# Exercise description
Which of the lines below include "agent"? Each one should be copied out.

# Stored data entries

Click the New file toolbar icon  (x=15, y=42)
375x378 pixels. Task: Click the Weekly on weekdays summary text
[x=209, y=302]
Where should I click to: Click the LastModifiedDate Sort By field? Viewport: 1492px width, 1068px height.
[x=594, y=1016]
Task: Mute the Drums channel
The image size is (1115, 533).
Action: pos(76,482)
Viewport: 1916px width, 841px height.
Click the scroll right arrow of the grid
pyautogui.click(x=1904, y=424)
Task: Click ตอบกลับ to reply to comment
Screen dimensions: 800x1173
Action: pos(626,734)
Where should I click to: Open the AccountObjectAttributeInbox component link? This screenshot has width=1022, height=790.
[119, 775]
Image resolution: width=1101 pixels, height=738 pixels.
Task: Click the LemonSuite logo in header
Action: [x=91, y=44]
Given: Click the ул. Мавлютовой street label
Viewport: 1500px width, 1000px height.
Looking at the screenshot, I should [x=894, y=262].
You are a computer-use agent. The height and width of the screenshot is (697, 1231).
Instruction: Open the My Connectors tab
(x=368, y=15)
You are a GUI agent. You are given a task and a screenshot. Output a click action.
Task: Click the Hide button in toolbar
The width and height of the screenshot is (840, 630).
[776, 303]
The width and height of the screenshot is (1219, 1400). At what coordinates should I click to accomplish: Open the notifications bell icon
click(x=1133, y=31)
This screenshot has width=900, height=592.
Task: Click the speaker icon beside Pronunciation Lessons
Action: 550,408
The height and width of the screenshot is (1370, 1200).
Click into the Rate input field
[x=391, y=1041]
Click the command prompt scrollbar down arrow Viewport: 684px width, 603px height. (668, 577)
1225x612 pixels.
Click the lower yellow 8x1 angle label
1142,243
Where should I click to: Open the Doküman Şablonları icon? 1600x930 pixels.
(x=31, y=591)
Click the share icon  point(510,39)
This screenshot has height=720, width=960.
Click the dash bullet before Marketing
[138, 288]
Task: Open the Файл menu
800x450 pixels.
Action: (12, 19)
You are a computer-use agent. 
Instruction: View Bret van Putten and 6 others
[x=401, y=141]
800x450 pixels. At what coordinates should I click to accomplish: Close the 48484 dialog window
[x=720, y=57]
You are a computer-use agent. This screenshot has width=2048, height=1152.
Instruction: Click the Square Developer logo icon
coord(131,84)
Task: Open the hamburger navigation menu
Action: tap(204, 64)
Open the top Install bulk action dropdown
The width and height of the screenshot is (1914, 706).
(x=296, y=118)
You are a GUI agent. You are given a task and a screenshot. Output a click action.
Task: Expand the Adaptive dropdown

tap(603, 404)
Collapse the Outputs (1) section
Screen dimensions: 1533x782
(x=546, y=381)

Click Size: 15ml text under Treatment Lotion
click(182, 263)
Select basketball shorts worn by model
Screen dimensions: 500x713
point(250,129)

# Solution to this exercise
You are a computer-use agent. The height and width of the screenshot is (697, 1231).
You are a GUI agent. You are given a task and a screenshot. Output a click action.
You are a computer-use agent. 
You are a computer-use agent. This screenshot has width=2048, height=1152.
You are a GUI agent. You are given a task and a screenshot. Output a click action.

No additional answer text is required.